In 2004, "He's a Rebel" was ranked No. 263 on Rolling Stone's 500 Greatest Songs of All Time. Billboard named the song No. 31 on its list of 100 Greatest Girl Group Songs of All Time.

History
The song is about a girl in love with a young man who spurns society's conventions. Despite his being misunderstood by others, the singer claims he is sweet and faithful and vows to be the same towards him. Steve Douglas performs a saxophone solo during the song's bridge. The piano riff at the beginning was contributed by Al DeLory.

Pitney wrote "He's a Rebel" for The Shirelles, but they declined. Spector learned Vikki Carr was to record it for Liberty Records as her debut, and wanted his own version on sale first. The Crystals were touring on the east coast of the US at the time, so Spector had The Blossoms, a Los Angeles group, record the track with the agreement that the record would still be credited to the Crystals. Mary Thomas of the Crystals recalled that "our mouths fell open" when she and her groupmates heard a disc jockey announce "the new Crystals song." The quintet was then obliged to add "He's a Rebel" to their live repertoire, even though lead singer Barbara Alston could not mimic Blossoms lead singer Darlene Love. For that reason, 15-year-old Dolores "LaLa" Brooks became the lead singer the following year with the follow-up "Then He Kissed Me".

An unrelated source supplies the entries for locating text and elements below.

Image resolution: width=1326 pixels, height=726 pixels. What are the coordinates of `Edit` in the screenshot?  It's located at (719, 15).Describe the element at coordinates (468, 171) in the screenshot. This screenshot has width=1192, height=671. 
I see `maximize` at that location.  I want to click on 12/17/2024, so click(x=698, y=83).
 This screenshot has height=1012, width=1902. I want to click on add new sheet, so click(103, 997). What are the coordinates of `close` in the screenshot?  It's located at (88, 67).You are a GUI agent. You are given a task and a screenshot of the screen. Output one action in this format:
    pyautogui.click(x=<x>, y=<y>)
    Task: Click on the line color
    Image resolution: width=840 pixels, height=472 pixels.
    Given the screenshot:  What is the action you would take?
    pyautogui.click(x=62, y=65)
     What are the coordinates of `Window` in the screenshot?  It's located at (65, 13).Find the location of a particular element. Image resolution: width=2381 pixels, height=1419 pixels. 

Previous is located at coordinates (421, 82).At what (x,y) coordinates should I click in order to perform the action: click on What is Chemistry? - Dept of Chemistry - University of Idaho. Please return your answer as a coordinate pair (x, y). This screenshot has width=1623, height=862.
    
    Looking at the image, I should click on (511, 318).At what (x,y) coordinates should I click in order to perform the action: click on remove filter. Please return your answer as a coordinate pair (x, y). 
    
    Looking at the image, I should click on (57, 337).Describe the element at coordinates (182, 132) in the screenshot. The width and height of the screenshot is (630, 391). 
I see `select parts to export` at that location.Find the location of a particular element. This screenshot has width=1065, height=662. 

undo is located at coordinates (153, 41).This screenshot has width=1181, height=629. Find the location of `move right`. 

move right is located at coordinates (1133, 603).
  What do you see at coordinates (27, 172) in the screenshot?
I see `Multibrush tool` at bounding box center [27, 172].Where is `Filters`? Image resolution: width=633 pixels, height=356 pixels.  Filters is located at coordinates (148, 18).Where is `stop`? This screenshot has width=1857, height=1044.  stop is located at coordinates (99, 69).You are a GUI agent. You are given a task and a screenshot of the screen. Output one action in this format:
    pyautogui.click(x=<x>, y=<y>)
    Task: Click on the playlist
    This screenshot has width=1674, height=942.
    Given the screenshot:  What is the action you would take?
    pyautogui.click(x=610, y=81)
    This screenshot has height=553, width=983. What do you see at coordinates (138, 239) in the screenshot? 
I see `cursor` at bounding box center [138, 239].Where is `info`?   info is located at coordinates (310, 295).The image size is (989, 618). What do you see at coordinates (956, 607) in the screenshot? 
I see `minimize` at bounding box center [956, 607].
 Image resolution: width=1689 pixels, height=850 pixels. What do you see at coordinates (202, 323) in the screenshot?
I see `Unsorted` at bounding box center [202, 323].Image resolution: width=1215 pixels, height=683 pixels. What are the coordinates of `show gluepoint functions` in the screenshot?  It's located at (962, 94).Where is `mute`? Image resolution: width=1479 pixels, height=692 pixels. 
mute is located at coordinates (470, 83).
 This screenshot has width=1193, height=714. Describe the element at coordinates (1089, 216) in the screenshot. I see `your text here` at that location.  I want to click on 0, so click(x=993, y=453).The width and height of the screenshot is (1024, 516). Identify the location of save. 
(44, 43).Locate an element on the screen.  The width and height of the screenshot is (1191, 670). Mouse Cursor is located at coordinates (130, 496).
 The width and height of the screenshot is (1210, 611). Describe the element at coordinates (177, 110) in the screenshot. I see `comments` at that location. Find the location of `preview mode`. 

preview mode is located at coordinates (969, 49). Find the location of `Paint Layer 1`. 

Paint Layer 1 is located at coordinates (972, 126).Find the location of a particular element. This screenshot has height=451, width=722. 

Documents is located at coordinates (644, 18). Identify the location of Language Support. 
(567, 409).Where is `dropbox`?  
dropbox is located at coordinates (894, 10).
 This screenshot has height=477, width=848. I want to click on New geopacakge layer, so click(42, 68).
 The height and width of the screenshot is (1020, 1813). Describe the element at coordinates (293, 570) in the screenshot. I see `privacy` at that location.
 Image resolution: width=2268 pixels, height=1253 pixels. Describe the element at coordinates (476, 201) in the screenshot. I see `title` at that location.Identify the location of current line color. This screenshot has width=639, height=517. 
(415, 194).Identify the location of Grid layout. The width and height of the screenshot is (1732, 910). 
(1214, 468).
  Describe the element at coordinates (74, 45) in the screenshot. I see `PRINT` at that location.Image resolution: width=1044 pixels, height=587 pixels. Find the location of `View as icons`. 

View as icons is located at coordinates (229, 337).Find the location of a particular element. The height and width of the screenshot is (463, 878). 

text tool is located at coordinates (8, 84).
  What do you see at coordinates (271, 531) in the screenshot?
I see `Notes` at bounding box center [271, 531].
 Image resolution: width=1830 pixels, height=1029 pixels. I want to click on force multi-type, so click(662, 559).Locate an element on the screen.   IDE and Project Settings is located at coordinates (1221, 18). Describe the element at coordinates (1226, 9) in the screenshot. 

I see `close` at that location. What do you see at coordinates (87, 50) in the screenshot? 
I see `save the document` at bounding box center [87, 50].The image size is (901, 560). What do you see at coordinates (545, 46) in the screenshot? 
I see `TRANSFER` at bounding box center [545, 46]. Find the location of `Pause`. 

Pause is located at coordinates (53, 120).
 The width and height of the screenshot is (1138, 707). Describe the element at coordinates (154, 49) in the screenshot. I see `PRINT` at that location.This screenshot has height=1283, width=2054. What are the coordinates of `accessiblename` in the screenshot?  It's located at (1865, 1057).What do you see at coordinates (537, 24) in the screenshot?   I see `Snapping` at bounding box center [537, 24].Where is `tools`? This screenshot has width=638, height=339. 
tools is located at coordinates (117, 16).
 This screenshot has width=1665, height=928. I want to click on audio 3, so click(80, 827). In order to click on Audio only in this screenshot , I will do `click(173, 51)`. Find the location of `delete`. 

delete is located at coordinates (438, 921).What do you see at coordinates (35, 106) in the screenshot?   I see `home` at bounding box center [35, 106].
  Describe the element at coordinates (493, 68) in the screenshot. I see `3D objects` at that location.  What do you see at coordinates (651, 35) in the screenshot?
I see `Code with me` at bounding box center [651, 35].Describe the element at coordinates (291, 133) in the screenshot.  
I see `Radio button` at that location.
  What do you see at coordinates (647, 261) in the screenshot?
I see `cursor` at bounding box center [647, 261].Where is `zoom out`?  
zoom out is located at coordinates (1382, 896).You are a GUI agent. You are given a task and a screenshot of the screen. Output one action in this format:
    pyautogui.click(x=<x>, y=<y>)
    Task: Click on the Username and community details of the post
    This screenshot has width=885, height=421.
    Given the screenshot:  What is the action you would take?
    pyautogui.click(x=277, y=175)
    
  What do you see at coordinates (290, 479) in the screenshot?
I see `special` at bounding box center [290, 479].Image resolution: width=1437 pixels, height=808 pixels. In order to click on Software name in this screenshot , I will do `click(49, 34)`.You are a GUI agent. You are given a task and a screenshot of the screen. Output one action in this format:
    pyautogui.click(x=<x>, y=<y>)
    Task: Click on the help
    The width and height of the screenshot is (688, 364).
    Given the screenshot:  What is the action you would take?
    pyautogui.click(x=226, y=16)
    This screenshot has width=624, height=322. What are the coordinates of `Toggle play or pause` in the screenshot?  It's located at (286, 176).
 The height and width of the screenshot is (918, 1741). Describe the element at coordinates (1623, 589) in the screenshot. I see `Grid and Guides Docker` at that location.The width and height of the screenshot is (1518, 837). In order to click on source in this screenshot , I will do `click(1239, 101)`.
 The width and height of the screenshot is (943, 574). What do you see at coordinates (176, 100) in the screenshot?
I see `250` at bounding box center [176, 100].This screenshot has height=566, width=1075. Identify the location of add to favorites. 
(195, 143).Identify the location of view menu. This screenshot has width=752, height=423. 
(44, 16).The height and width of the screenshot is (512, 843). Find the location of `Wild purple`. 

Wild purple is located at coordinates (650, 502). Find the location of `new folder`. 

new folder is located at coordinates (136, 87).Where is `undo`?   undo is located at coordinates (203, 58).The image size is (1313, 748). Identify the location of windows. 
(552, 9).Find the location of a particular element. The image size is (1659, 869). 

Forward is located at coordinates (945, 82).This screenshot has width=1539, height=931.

"He's a Rebel" was released in late August 1962, with the B-side "I Love You Eddie." On November 3, "He's a Rebel" reached No. 1 on the Billboard Hot 100 chart. The number two song was Pitney's "Only Love Can Break a Heart", giving him (as a songwriter or performer) the two top-selling singles in the U.S. In the United Kingdom, "He's a Rebel" peaked at No. 19.

The song and its recording was featured in a fictionalized recreation in the 2018 movie Bad Times at the El Royale. The character of Darleen Sweet was based on singer Darlene Love and the character Buddy Sunday was meant to represent producer Phil Spector.

Personnel
 Lead Vocals – Darlene Love, Edna Wright (co-lead during chorus)
 Backing Vocals – Edna Wright, Fanita James, Gracia Nitzsche, Gloria Jones, Jean King and Bobby Sheen
 Hal Blaine drums
Steve Douglas, saxophone
Howard Roberts guitar
 Tommy Tedesco guitar
 Al DeLory piano
 Don Randi piano
 Jimmy Bond upright bass
 Ray Pohlman bass guitar
 The July 1962 session was arranged by Jack Nitzsche and engineered by Larry Levine.

Chart history

Weekly charts

Year-end charts

Other versions
Vikki Carr's version was performed with a band that included sometime Wrecking Crew drummer Earl Palmer. Because Spector preempted the release with his version, her version reached No. 115 in the US, but in Australia her version reached No. 5 in 1962.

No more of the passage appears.